The trio took a trip to the mall on Sunday wearing hats and shirts reading “Fuck Cancer,” with the “c” in “fuck” replaced by a breast cancer awareness ribbon, to shop for funeral dresses to wear to their own mother’s funeral. Jackie Underwood, the group’s mother, passed away on May 14th due to complications stemming from breast cancer, which she’d been battling since 2004. The hats and shirts, naturally, served as a show of remembrance for their recently deceased matriarch. Which, as I mentioned above, is unacceptable in the states.

Now, KOP didn’t have a problem with the commerce-centered part of that interaction. “Fuck” was the issue, even though it was abstracted, and even though the Clarks’ message is a pretty universal one. “No fucks, no how” is the policy at KOP, and it seems pretty ironclad. Why else would you call over something like eight security guards—and then the actual police—to get the message across? That message being, evidently, “get the fuck out,” with authorities ejecting the group and then following them to their car to insure their departure.

As a Delco boy, I’m a little bit confused by KOP’s reaction. I grew up going to that mall, and have worn just about every style of offensive t-shirt you could imagine—everything from a steamy Bad Religion shirt featuring two sexy nuns making out, to a shirt with the lyrics from “Bullet” by the Misfits printed on it, to a tee that read, simply, “FUCK EVERYTHING”—within its hallowed walls. Needlessly antagonistic, maybe (I still wear them), but no one in KOP ever even looked at me strangely, let alone threatened to kick me out.

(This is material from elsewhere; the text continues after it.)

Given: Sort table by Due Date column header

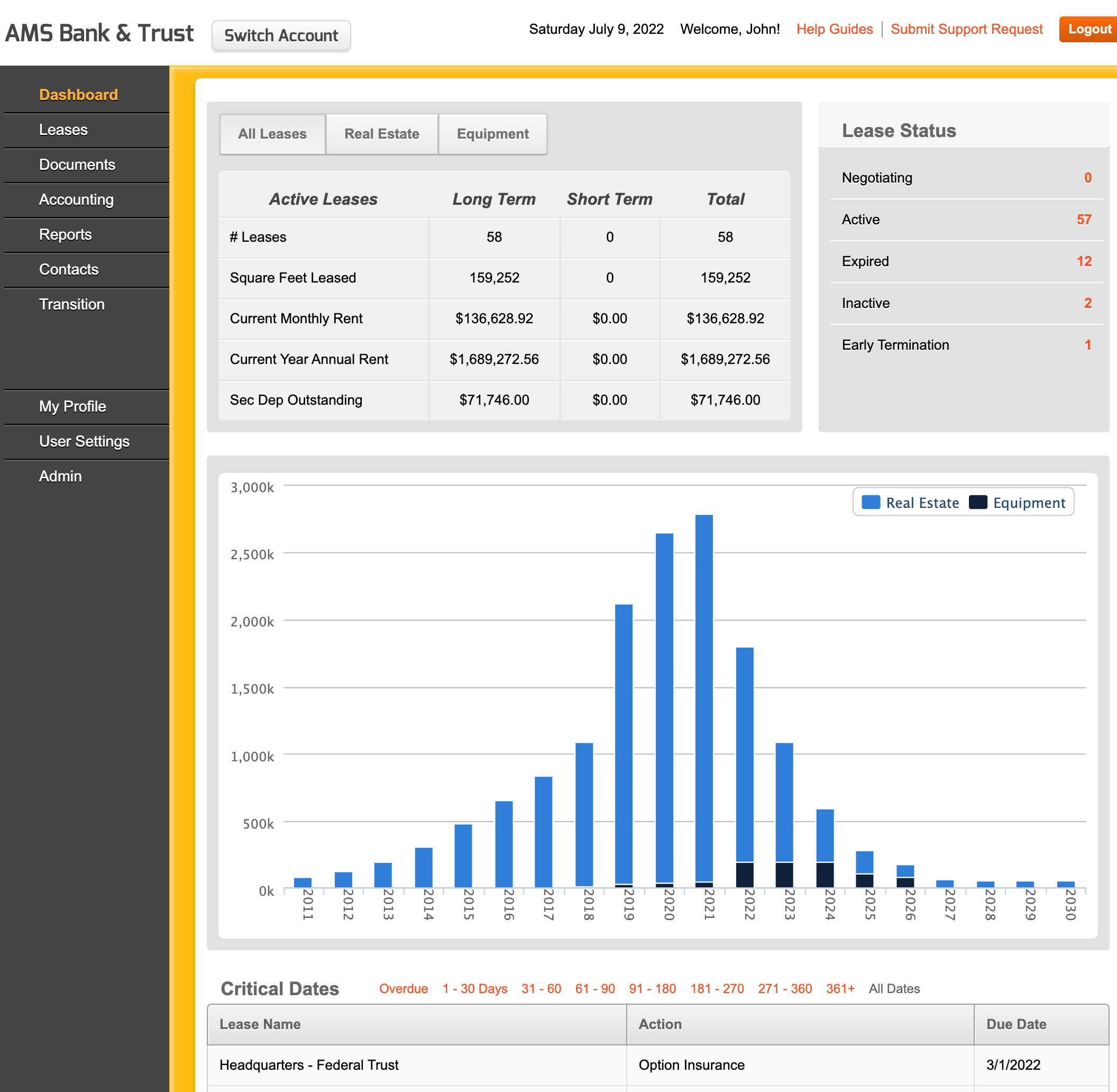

But then, I’m not black. And there’s this.

Anyway, never mind that KOP houses stores like Spencer’s Gifts, Hot Topic and Urban Outfitters, all of which hawk clothing with racy (if you’re in middle school) language and imagery proudly displayed. So, apparently, you can buy offending clothing at King of Prussia, just don’t wear it there. But, please, do stay long enough so they can get your money.  After all, the mall doesn’t sell anything any more offensive than a piece of clothing damning a horrible disease that everyone hates.

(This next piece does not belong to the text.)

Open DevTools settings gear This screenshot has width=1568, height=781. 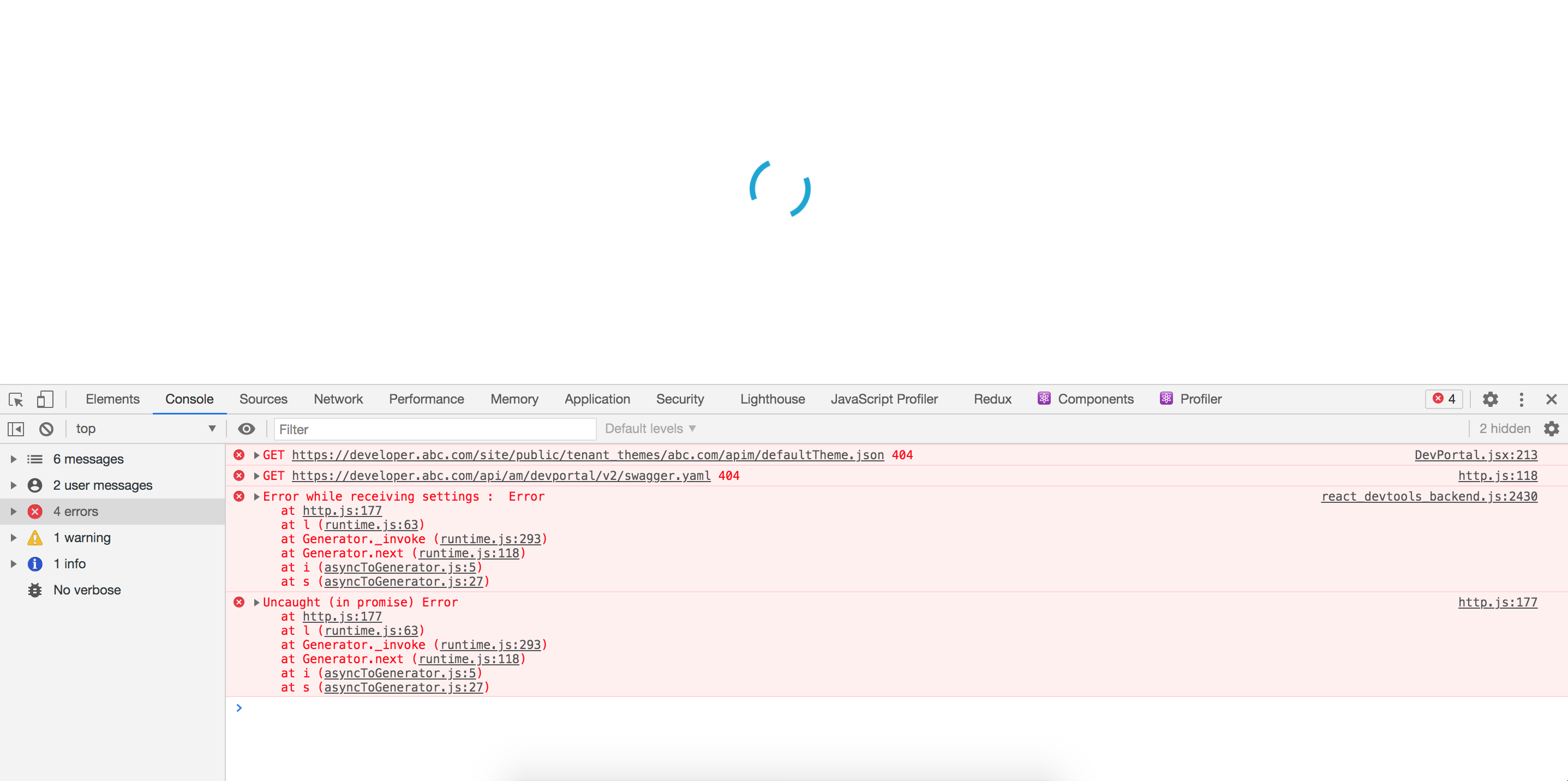(1490, 399)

So, this is what it’s come to. Walking on eggshells, keeping ourselves sheltered from essentially innocuous language in a world where we all accidentally see a dozen ads for hardcore porn every time we try to find the latest blockbuster to watch online. And then claiming, what, company policy for our faux offense?

Americans love to be outraged, and all the better if that outrage comes from something as intangible as language. Then, at least, we get free range to bitch to our hearts’ content because of how it made us “feel” to see “fuck” three-quarters written on a hat. How lazy.

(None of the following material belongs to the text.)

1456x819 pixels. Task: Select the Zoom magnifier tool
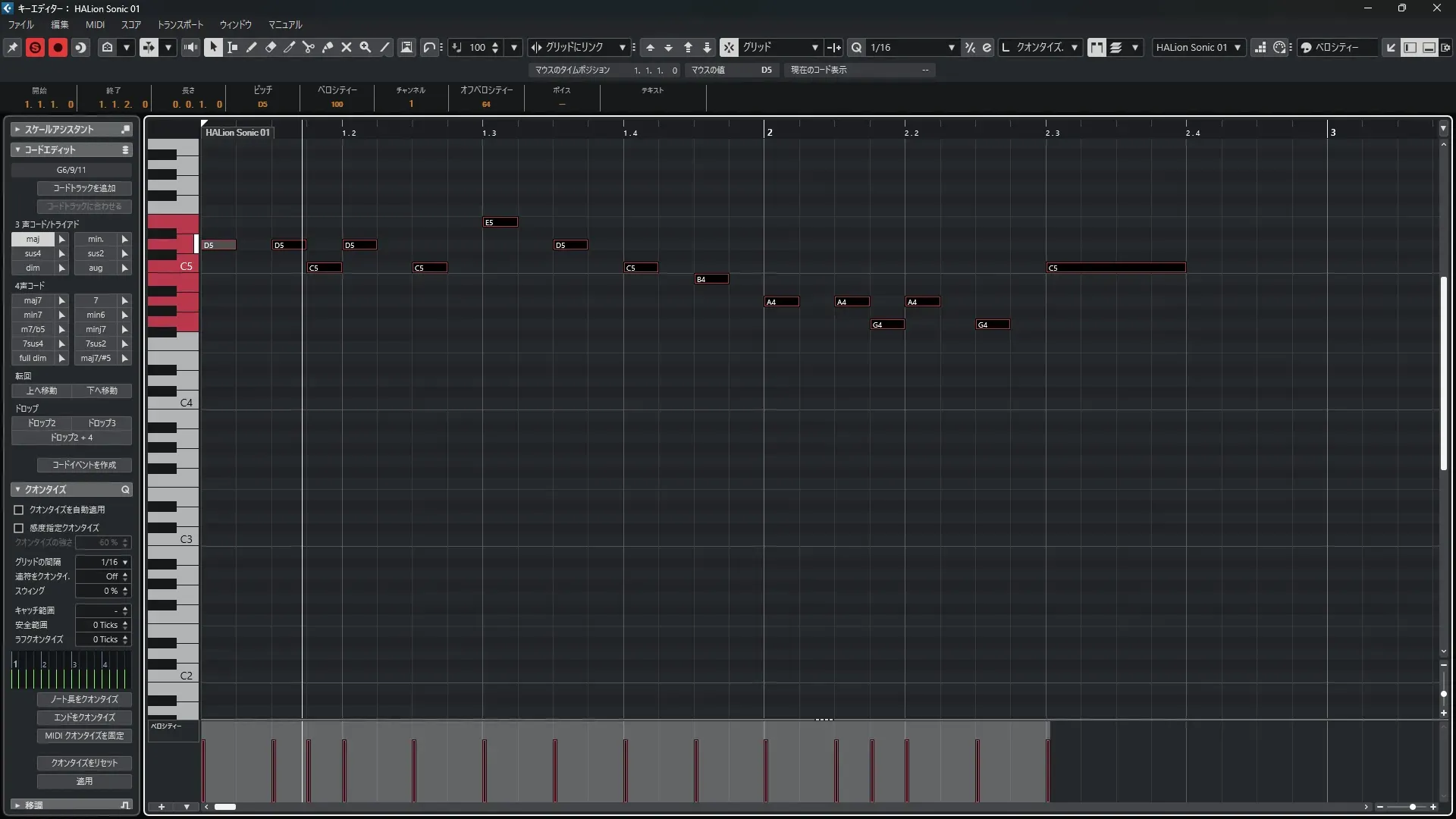tap(366, 47)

The more difficult path is one with which the Clarks are already undoubtedly familiar: acceptance. Just as they had to accept that their mother was diagnosed with cancer, wasted from it, and eventually passed as a result of the disease they’re all railing against in the first place, so too must we accept that the words they used to convey their inner turmoil at the death of a loved one are just that—words. We can choose to take offense at someone’s genuine display of despair/call for solidarity, or we can choose to empathize and not shit all over them when that display takes form. Or, at the very least, we can ignore it.

And if someone tries to tell you differently? Well, fuck ‘em.